Thursday, July 11, 2019

When you need a friend





A long-time friend posted on my Facebook page yesterday about making and keeping friends. The message said:


“It’s easy to make 15 friends in one year.
But keeping one friend for 15 years is special.”

I had to agree, because this person has been my friend since senior public and high school days, when our small rural schools closed and we were collected by bus and on our way to another bigger school. In a time like that, we are forced to move beyond our comfortable places. My friends from School Section (commonly known as S. S.) # 8 came too. We made new friends and kept the former ones too. And there were friends along the way at church in my Sunday School class and in our church in the city who have become just as dear.

East coast friend Maryann


 Barbara


Sunday School and confirmation-- friends there too


We recently had opportunity to gather with these long-time friends, for Linda’s partner became a friend of ours too. With us, another friend, Lorraine, gathered into our midst at a different point in our lives, in career choices and university years (for them).

Lorraine travelled with us to visit Linda and Bob in Port Dover, their retirement community. Another couple, Donna and Ron, also represent a friendship made during high school years, so you can imagine the conversations that might make its way into our gathering. 

in Port Dover


I’ve learned over the years the difference between an acquaintance and a close friend. I have many acquaintances, people I know reasonably well. Then the life-long friends, or other friends made later and just as dear, who care about how I’m doing, who have interests similar to mine. Those are the ones I share with when the world feels uncomfortable, when things happen that make me sad. Those are the ones who I go to when my world feels like it’s falling apart, and whom I also lend an ear when they suffer a life calamity or death of a loved one. We celebrate too, and often finish each other’s sentences and thoughts.
 
Missing Kathy too

It’s painful to lose a friend like that, and I’ve lost a number of them over the years— Barb, Susan, Gayleen, Kathy, and more. The other half of a personal journey, the second part of a soul sister. It’s good when a sibling, daughter, or a cousin fits in that space too, and I add a few of those to my consideration of soul sisters and friends (including male cousins).

In Sunday School we sang, “Jesus loves me, this I know,” and we learned that Jesus wants to be our friend too. A different kind of friendship, to be sure, because grace and mercy are at stake. And forgiveness. We might try, but we humans don’t forgive as freely as God does. I know I am forgiven, and often the hardest to forgive is myself. My friends may forgive me, but God’s grace is so much bigger and eternal.
 
I cannot imagine going through life without friends. How lonely it must be. We as humans will never perfect, in fact far from it. And yet in our communities there’s still loneliness and lack of trust, and pain. And we feel it too at times. We need grace and forgiveness. As Leonard Cohen says in Anthem, “There’s a crack in everything.” And he expresses that’s where the light gets in.

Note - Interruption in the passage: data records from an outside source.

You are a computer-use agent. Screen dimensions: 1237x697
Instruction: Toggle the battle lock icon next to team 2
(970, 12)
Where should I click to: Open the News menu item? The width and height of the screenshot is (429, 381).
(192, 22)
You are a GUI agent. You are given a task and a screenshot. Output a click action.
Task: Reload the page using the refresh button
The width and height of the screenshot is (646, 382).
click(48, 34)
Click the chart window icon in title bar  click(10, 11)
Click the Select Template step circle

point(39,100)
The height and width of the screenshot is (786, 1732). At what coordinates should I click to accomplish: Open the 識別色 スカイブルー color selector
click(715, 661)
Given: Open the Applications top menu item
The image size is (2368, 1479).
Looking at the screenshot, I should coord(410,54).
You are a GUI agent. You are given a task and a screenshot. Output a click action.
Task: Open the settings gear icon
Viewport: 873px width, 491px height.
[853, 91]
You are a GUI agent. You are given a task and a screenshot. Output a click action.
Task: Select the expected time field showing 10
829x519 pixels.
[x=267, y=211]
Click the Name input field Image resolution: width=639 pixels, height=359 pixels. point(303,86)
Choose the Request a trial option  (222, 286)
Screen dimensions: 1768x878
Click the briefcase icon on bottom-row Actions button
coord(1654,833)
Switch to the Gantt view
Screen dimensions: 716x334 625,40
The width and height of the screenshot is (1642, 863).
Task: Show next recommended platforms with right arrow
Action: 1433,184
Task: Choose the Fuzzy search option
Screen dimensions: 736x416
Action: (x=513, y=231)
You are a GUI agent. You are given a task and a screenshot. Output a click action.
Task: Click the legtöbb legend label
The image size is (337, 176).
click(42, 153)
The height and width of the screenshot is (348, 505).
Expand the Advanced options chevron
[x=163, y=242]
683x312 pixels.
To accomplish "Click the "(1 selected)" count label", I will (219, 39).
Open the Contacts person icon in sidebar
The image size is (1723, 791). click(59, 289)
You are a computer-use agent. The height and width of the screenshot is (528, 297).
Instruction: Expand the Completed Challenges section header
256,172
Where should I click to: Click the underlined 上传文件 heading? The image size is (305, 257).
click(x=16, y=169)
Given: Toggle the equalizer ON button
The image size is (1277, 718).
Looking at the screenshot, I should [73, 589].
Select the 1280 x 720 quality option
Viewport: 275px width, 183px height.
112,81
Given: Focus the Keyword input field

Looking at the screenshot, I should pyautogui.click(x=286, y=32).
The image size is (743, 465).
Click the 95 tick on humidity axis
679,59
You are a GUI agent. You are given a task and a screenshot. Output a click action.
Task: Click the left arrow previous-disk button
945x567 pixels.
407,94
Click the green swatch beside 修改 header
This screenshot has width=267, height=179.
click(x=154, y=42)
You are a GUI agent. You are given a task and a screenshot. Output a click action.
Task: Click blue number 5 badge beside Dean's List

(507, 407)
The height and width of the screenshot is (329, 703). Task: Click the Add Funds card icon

And so I’ll keep all my friends—acquaintances, soul sisters and close friends, siblings and cousins whom I can confide in, and Jesus. That should keep me in good company whatever happens in life.



 Carolyn R. Wilker is a blogger, author, and editor from South-western Ontario, Canada, who enjoys photography, gardening and reading, and spending time with family.
 https://www.carolynwilker.ca/


3 comments:

Peter Black said...

A lovely warm expression from your 'pen,' Carolyn. I know, of course, that it comes from your heart. I'm sure it becomes evident to anyone who gets to know for even a modest amount of time that friendliness, friends and friendships are important words - no - rather, realities, to you.

And Carolyn, I'm blessed and honoured to even be an acquaintance of yours! :) ~~+~~

Peter Black said...

A lovely warm expression from your 'pen,' Carolyn. I know, of course, that it comes from your heart. I'm sure it becomes evident to anyone who gets to know for even a modest amount of time that friendliness, friends and friendships are important words - no - rather, realities, to you.

And Carolyn, I'm blessed and honoured to even be an acquaintance of yours! :) ~~+~~

David Kitz said...

I couldn't agree more, Carolyn. It's great to have friends, and Jesus is the best friend of all.